══ PROVIDED RECORDS

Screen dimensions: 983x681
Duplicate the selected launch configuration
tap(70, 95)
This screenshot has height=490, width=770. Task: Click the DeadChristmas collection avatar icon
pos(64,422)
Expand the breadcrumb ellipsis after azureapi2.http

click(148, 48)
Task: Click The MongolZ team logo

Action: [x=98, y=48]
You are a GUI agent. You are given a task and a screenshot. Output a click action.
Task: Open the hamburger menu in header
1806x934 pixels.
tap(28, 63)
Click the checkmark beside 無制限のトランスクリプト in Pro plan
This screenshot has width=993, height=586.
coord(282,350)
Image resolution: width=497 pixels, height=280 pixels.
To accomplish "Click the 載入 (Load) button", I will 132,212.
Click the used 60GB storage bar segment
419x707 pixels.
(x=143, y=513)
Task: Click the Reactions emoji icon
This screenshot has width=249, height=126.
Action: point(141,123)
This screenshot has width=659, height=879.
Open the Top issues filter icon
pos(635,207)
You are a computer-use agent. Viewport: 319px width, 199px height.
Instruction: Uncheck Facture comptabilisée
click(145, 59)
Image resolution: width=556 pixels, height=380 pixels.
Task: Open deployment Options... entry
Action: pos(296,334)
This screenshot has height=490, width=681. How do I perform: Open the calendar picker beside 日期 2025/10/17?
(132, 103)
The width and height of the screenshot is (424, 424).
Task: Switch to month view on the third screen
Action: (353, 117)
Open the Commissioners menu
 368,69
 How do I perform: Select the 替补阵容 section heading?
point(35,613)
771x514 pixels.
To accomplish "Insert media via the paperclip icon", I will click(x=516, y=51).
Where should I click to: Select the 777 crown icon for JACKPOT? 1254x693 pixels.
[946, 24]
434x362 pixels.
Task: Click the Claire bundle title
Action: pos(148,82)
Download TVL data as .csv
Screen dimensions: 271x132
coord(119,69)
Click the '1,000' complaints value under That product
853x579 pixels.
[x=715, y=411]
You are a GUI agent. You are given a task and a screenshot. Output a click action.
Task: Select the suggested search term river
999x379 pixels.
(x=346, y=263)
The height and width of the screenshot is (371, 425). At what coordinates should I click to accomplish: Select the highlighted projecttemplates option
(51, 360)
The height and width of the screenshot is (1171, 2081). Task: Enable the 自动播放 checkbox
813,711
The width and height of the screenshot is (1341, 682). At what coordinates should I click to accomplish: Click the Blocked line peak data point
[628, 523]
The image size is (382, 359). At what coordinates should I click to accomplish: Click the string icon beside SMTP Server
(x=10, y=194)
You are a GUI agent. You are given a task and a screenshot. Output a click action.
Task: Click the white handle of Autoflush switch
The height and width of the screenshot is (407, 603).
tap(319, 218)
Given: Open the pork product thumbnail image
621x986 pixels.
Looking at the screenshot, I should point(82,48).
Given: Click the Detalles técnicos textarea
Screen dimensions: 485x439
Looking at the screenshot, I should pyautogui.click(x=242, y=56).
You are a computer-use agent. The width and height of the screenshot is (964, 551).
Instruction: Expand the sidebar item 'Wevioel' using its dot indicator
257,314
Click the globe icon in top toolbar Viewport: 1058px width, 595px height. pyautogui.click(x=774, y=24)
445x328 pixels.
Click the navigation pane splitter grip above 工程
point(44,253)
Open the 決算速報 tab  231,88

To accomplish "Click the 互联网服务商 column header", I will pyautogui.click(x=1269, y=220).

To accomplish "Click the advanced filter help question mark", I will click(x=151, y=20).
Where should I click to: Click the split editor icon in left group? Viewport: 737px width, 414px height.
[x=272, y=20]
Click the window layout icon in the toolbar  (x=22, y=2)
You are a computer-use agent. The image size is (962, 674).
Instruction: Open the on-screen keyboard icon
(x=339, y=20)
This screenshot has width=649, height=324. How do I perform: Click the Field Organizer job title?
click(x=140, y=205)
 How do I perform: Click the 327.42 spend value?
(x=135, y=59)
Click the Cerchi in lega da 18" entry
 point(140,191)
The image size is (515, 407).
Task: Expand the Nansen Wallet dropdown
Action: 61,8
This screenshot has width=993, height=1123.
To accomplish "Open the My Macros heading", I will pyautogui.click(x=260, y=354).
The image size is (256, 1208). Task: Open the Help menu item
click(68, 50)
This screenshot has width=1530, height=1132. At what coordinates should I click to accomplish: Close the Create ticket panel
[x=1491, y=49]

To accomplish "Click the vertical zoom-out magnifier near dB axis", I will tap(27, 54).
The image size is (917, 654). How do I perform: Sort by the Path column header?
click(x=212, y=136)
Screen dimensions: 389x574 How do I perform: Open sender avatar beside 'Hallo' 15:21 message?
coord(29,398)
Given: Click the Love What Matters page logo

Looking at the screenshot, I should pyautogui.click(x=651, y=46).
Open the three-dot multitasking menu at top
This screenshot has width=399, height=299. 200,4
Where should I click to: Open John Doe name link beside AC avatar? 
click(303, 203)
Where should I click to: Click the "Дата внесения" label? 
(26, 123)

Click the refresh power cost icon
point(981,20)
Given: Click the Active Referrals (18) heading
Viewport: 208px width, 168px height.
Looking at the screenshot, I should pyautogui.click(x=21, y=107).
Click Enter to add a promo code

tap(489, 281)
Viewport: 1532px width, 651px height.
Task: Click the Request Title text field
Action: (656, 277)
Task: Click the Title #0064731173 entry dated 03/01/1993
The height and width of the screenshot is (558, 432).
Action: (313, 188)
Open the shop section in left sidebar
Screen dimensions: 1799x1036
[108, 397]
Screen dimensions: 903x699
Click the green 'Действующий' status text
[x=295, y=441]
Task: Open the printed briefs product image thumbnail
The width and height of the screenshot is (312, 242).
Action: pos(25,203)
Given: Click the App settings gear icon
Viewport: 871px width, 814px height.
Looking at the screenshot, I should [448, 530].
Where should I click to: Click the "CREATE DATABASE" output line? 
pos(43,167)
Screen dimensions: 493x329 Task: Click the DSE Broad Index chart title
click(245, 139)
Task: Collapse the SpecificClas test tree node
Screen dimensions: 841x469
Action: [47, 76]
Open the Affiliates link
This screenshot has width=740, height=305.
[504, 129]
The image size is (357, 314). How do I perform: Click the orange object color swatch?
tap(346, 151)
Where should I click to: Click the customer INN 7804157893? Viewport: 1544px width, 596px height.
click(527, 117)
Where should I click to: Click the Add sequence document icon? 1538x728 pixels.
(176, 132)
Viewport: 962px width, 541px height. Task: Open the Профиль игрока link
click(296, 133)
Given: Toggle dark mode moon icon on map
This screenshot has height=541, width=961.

════

• _AIM OF THE EXERCISE_: Transcribe every line of the material above without changing anything.

• _RESULT_:
Screen dimensions: 983x681
Duplicate the selected launch configuration
tap(70, 95)
This screenshot has height=490, width=770. Task: Click the DeadChristmas collection avatar icon
pos(64,422)
Expand the breadcrumb ellipsis after azureapi2.http

click(148, 48)
Task: Click The MongolZ team logo

Action: [x=98, y=48]
You are a GUI agent. You are given a task and a screenshot. Output a click action.
Task: Open the hamburger menu in header
1806x934 pixels.
tap(28, 63)
Click the checkmark beside 無制限のトランスクリプト in Pro plan
This screenshot has width=993, height=586.
coord(282,350)
Image resolution: width=497 pixels, height=280 pixels.
To accomplish "Click the 載入 (Load) button", I will 132,212.
Click the used 60GB storage bar segment
419x707 pixels.
(x=143, y=513)
Task: Click the Reactions emoji icon
This screenshot has width=249, height=126.
Action: point(141,123)
This screenshot has width=659, height=879.
Open the Top issues filter icon
pos(635,207)
You are a computer-use agent. Viewport: 319px width, 199px height.
Instruction: Uncheck Facture comptabilisée
click(145, 59)
Image resolution: width=556 pixels, height=380 pixels.
Task: Open deployment Options... entry
Action: pos(296,334)
This screenshot has height=490, width=681. How do I perform: Open the calendar picker beside 日期 2025/10/17?
(132, 103)
The width and height of the screenshot is (424, 424).
Task: Switch to month view on the third screen
Action: (353, 117)
Open the Commissioners menu
 368,69
 How do I perform: Select the 替补阵容 section heading?
point(35,613)
771x514 pixels.
To accomplish "Insert media via the paperclip icon", I will click(x=516, y=51).
Where should I click to: Select the 777 crown icon for JACKPOT? 1254x693 pixels.
[946, 24]
434x362 pixels.
Task: Click the Claire bundle title
Action: pos(148,82)
Download TVL data as .csv
Screen dimensions: 271x132
coord(119,69)
Click the '1,000' complaints value under That product
853x579 pixels.
[x=715, y=411]
You are a GUI agent. You are given a task and a screenshot. Output a click action.
Task: Select the suggested search term river
999x379 pixels.
(x=346, y=263)
The height and width of the screenshot is (371, 425). At what coordinates should I click to accomplish: Select the highlighted projecttemplates option
(51, 360)
The height and width of the screenshot is (1171, 2081). Task: Enable the 自动播放 checkbox
813,711
The width and height of the screenshot is (1341, 682). At what coordinates should I click to accomplish: Click the Blocked line peak data point
[628, 523]
The image size is (382, 359). At what coordinates should I click to accomplish: Click the string icon beside SMTP Server
(x=10, y=194)
You are a GUI agent. You are given a task and a screenshot. Output a click action.
Task: Click the white handle of Autoflush switch
The height and width of the screenshot is (407, 603).
tap(319, 218)
Given: Open the pork product thumbnail image
621x986 pixels.
Looking at the screenshot, I should point(82,48).
Given: Click the Detalles técnicos textarea
Screen dimensions: 485x439
Looking at the screenshot, I should pyautogui.click(x=242, y=56).
You are a computer-use agent. The width and height of the screenshot is (964, 551).
Instruction: Expand the sidebar item 'Wevioel' using its dot indicator
257,314
Click the globe icon in top toolbar Viewport: 1058px width, 595px height. pyautogui.click(x=774, y=24)
445x328 pixels.
Click the navigation pane splitter grip above 工程
point(44,253)
Open the 決算速報 tab  231,88

To accomplish "Click the 互联网服务商 column header", I will pyautogui.click(x=1269, y=220).

To accomplish "Click the advanced filter help question mark", I will click(x=151, y=20).
Where should I click to: Click the split editor icon in left group? Viewport: 737px width, 414px height.
[x=272, y=20]
Click the window layout icon in the toolbar  (x=22, y=2)
You are a computer-use agent. The image size is (962, 674).
Instruction: Open the on-screen keyboard icon
(x=339, y=20)
This screenshot has width=649, height=324. How do I perform: Click the Field Organizer job title?
click(x=140, y=205)
 How do I perform: Click the 327.42 spend value?
(x=135, y=59)
Click the Cerchi in lega da 18" entry
 point(140,191)
The image size is (515, 407).
Task: Expand the Nansen Wallet dropdown
Action: 61,8
This screenshot has width=993, height=1123.
To accomplish "Open the My Macros heading", I will pyautogui.click(x=260, y=354).
The image size is (256, 1208). Task: Open the Help menu item
click(68, 50)
This screenshot has width=1530, height=1132. At what coordinates should I click to accomplish: Close the Create ticket panel
[x=1491, y=49]

To accomplish "Click the vertical zoom-out magnifier near dB axis", I will tap(27, 54).
The image size is (917, 654). How do I perform: Sort by the Path column header?
click(x=212, y=136)
Screen dimensions: 389x574 How do I perform: Open sender avatar beside 'Hallo' 15:21 message?
coord(29,398)
Given: Click the Love What Matters page logo

Looking at the screenshot, I should pyautogui.click(x=651, y=46).
Open the three-dot multitasking menu at top
This screenshot has width=399, height=299. 200,4
Where should I click to: Open John Doe name link beside AC avatar? 
click(303, 203)
Where should I click to: Click the "Дата внесения" label? 
(26, 123)

Click the refresh power cost icon
point(981,20)
Given: Click the Active Referrals (18) heading
Viewport: 208px width, 168px height.
Looking at the screenshot, I should pyautogui.click(x=21, y=107).
Click Enter to add a promo code

tap(489, 281)
Viewport: 1532px width, 651px height.
Task: Click the Request Title text field
Action: (656, 277)
Task: Click the Title #0064731173 entry dated 03/01/1993
The height and width of the screenshot is (558, 432).
Action: (313, 188)
Open the shop section in left sidebar
Screen dimensions: 1799x1036
[108, 397]
Screen dimensions: 903x699
Click the green 'Действующий' status text
[x=295, y=441]
Task: Open the printed briefs product image thumbnail
The width and height of the screenshot is (312, 242).
Action: pos(25,203)
Given: Click the App settings gear icon
Viewport: 871px width, 814px height.
Looking at the screenshot, I should [448, 530].
Where should I click to: Click the "CREATE DATABASE" output line? 
pos(43,167)
Screen dimensions: 493x329 Task: Click the DSE Broad Index chart title
click(245, 139)
Task: Collapse the SpecificClas test tree node
Screen dimensions: 841x469
Action: [47, 76]
Open the Affiliates link
This screenshot has width=740, height=305.
[504, 129]
The image size is (357, 314). How do I perform: Click the orange object color swatch?
tap(346, 151)
Where should I click to: Click the customer INN 7804157893? Viewport: 1544px width, 596px height.
click(527, 117)
Where should I click to: Click the Add sequence document icon? 1538x728 pixels.
(176, 132)
Viewport: 962px width, 541px height. Task: Open the Профиль игрока link
click(296, 133)
Given: Toggle dark mode moon icon on map
This screenshot has height=541, width=961.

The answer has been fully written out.